JP2002126693A - Method for treatment waste - Google Patents

Abstract

PROBLEM TO BE SOLVED: To provide a treatment method which is capable of rapidly and efficiently filtering out zinc in liquid. SOLUTION: The method is to subject wastes to the separation of solid from liquid by acid leaching and recovering the zinc from the filtrate, in which a sulfuration source is introduced into the acid leaching filtrate to convert the zinc in the liquid to zinc sulfate and to settle the same and further this filtrate is regulated to alkalinity to convert the remaining zinc in the liquid to zinc hydroxide, and to settle the same.

Description

DETAILED DESCRIPTION OF THE INVENTION

[0001]

BACKGROUND OF THE INVENTION 1. Field of the Invention The present invention relates to a method for easily recovering zinc by forming a precipitate having good filterability when recovering zinc contained in waste. More specifically, fly ash generated in the cement manufacturing process, garbage incineration equipment, etc.
The present invention relates to a method for efficiently separating and recovering zinc when separating and recovering heavy metals such as copper, zinc, and lead from (dust) and the like.

[0002]

2. Description of the Related Art Dust and various industrial wastes discharged from garbage incineration facilities and sewage sludge incineration facilities, and various dusts such as dust discharged from a cement kiln and a high-temperature treatment process of soot are contained in copper in an amount of several percent. It contains heavy metals such as lead and zinc, and when these wastes are directly disposed of in landfills, there is a problem that heavy metals such as lead elute and cause environmental pollution.Therefore, it is necessary to separate and collect these as much as possible. I have.

[0003]

As a method for removing zinc contained in wastes, the wastes are subjected to acid leaching and solid-liquid separation, and then zinc is precipitated and removed from the filtrate as hydroxide or sulfide. There are known ways to do this. However, since zinc hydroxide is a colloidal precipitate, the filtration property is poor, and there is a problem that the filtration time is long or the filtration equipment is large. On the other hand, since zinc sulfide is an extremely fine precipitate, it easily passes through filter paper or filter cloth and is difficult to filter.
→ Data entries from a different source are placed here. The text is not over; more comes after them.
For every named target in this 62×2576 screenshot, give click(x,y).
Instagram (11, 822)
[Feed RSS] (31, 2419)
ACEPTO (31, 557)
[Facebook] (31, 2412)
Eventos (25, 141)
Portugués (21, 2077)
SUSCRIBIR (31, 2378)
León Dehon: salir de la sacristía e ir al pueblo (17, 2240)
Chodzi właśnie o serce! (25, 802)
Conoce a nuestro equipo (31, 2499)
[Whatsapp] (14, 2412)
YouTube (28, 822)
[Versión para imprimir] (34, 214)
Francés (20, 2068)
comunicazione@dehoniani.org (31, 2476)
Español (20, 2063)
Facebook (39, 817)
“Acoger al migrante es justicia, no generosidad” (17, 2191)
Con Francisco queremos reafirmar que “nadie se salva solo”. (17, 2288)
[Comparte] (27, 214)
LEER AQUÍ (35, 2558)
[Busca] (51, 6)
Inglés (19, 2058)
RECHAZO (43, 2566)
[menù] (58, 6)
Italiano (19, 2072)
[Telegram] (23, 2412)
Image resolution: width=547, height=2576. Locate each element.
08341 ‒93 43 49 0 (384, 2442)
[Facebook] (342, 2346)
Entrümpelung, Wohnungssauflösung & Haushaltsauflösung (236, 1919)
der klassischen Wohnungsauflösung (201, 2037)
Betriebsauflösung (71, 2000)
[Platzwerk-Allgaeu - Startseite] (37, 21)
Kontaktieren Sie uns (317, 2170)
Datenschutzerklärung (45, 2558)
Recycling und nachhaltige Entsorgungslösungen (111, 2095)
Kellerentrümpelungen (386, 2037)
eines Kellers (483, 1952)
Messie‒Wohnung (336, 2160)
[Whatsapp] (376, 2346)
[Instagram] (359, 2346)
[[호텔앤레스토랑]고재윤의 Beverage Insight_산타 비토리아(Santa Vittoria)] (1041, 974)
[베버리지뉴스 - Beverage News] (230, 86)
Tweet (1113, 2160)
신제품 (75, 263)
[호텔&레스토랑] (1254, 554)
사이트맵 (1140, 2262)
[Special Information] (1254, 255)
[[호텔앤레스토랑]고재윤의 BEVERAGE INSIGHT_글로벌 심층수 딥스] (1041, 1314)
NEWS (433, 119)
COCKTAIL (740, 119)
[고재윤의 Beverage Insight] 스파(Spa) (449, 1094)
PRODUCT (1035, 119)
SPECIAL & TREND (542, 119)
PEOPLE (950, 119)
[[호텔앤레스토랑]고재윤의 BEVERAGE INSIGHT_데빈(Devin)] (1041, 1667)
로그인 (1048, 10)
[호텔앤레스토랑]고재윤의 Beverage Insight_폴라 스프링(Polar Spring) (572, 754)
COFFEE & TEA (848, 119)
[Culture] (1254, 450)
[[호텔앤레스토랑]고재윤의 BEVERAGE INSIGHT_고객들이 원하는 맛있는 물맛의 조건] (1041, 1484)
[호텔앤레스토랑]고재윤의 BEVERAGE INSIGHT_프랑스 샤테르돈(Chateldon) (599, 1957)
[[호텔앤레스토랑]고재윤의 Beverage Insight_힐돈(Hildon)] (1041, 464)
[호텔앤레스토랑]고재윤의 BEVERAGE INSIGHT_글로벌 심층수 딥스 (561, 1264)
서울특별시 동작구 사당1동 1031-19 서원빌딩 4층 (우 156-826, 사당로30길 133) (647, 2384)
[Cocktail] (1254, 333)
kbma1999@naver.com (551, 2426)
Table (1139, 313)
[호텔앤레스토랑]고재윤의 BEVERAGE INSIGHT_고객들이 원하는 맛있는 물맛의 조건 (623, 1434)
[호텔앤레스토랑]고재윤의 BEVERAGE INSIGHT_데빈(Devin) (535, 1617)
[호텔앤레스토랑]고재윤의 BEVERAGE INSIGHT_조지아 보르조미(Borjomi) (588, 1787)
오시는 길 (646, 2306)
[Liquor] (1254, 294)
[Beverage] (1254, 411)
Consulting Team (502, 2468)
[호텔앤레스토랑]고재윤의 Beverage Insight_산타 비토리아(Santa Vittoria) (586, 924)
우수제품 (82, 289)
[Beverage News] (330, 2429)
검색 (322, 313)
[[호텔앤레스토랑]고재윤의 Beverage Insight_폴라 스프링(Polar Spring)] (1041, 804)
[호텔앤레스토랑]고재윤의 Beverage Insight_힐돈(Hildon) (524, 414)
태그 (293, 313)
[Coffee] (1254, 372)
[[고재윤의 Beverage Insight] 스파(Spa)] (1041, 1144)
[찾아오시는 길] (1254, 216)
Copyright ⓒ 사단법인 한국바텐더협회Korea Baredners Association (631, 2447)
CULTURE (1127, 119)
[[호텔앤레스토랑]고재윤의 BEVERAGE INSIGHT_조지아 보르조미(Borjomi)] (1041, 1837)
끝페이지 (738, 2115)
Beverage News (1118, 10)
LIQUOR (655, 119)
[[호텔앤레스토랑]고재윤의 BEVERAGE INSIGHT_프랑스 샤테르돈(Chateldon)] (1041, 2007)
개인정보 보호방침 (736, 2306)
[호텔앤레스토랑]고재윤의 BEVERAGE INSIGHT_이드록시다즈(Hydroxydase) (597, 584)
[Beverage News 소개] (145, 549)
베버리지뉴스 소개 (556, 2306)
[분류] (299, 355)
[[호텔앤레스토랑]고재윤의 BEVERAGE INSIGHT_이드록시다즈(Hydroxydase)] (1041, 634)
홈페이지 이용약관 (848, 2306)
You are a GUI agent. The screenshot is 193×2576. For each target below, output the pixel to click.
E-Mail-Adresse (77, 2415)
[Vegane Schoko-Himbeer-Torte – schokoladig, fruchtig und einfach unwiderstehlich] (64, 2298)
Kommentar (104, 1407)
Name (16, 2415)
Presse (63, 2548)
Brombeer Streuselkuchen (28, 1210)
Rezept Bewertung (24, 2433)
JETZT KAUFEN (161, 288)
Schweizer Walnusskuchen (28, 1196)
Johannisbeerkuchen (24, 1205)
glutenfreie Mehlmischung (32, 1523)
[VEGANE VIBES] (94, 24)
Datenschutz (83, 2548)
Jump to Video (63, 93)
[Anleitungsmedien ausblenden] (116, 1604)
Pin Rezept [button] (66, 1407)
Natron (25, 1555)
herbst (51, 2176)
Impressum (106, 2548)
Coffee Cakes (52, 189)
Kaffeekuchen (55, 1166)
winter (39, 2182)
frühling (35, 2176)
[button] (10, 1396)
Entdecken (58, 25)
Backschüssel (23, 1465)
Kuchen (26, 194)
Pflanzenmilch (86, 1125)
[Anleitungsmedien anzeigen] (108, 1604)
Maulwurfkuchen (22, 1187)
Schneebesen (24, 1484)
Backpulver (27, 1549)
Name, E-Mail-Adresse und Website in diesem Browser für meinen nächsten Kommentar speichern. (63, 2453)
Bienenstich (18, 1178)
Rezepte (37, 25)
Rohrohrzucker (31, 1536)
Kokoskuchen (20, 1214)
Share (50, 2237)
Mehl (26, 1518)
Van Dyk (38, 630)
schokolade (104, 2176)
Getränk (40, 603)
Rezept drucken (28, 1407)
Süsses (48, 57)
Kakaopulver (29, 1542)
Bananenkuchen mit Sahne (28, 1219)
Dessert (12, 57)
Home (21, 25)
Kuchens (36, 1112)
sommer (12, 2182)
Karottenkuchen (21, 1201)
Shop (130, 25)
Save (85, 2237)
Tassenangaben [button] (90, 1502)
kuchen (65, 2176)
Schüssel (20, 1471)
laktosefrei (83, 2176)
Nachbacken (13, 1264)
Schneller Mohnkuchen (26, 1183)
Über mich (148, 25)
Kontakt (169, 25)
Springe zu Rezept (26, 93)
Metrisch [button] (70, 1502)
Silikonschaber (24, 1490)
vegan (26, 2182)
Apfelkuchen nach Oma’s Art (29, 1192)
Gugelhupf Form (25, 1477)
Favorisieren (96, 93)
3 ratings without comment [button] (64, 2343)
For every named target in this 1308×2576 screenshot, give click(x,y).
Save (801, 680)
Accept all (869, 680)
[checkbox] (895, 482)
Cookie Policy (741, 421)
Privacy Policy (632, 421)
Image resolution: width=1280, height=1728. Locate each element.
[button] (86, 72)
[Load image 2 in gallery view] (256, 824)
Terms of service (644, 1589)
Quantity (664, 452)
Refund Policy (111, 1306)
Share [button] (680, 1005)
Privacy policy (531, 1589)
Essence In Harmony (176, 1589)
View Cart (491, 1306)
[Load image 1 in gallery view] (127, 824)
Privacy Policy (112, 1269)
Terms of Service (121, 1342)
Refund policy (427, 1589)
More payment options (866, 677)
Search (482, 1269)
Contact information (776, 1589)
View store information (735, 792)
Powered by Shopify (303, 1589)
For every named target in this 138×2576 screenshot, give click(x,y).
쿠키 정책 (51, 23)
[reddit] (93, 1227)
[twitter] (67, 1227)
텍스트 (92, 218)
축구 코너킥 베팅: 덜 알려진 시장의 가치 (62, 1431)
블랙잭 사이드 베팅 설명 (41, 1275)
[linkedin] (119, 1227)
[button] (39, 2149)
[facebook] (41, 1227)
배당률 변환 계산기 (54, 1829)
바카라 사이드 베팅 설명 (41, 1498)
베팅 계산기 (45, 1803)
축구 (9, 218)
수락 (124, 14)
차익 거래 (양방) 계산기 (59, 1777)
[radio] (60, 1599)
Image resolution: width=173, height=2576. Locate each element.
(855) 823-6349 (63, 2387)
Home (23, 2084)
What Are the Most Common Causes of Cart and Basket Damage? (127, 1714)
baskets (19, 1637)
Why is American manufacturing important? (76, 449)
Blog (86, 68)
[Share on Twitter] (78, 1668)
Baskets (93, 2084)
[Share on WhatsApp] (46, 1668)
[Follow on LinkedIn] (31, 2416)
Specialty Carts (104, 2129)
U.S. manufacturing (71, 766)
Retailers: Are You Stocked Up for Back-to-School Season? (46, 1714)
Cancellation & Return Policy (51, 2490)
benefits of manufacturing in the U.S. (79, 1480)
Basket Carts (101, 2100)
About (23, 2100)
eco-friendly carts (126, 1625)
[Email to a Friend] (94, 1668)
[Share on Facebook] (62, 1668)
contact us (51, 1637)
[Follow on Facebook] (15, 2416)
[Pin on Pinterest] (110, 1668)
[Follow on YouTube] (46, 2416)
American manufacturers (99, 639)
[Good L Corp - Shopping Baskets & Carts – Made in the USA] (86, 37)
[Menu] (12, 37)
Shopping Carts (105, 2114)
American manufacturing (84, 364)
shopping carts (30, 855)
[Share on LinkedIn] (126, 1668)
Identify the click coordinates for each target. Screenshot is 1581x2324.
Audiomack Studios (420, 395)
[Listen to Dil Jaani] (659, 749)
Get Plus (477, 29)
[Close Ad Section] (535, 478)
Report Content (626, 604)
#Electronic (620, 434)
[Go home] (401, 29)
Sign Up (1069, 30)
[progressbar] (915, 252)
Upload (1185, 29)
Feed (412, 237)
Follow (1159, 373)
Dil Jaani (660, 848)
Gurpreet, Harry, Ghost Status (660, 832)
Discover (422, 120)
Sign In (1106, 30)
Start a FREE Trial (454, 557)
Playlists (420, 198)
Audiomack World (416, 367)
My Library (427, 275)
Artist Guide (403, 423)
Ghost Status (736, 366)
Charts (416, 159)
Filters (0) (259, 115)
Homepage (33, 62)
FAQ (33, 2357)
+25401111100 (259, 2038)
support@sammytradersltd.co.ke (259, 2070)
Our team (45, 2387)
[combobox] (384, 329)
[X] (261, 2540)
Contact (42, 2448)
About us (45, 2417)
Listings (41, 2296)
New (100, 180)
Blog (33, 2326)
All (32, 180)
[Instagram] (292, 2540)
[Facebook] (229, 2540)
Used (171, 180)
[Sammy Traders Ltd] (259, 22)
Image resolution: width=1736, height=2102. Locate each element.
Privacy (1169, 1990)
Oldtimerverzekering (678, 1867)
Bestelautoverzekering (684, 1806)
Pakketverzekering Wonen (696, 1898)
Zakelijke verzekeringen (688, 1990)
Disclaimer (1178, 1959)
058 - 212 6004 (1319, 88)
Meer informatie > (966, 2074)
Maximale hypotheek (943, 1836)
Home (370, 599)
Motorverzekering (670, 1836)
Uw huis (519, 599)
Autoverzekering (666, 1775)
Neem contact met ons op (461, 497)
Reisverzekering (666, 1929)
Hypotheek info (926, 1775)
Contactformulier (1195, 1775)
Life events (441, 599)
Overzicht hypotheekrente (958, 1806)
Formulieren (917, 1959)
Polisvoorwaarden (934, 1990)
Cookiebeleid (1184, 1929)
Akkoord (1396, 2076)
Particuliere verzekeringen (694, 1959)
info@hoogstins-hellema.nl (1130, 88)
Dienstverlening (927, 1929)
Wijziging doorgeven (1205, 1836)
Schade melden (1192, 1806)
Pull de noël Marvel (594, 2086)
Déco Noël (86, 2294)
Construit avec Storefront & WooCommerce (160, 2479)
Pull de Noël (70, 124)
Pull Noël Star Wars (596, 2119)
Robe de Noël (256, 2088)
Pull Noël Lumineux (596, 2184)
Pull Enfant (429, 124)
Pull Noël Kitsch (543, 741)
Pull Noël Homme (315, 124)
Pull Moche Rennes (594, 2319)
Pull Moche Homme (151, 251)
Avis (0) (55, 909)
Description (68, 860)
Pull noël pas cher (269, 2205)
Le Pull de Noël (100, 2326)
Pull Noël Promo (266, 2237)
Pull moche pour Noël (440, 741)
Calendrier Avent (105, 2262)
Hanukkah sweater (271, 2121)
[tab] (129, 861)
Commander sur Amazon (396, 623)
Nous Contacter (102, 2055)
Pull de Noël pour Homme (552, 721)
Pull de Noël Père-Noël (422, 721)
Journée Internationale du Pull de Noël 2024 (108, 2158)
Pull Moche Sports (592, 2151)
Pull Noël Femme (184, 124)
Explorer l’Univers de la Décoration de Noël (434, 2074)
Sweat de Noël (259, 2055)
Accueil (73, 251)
[0004] The present invention has solved such a problem in the conventional processing method, and provides a processing method for effectively separating zinc contained in a liquid. The treatment method of the present invention is suitable as a method for separating zinc when heavy metals such as copper, zinc, and lead are separated and collected from dust and the like generated in a cement production process, a garbage incineration facility, and the like.

[0005]

Means for Solving the Problems The present invention provides (1) a method for recovering zinc from acid-leached waste by solid-liquid separation and recovering zinc from the filtrate. The present invention relates to a method for treating waste, comprising converting zinc to zinc sulfide for precipitation, further adjusting the filtrate to alkalinity, and converting residual zinc in the liquid to zinc hydroxide for precipitation.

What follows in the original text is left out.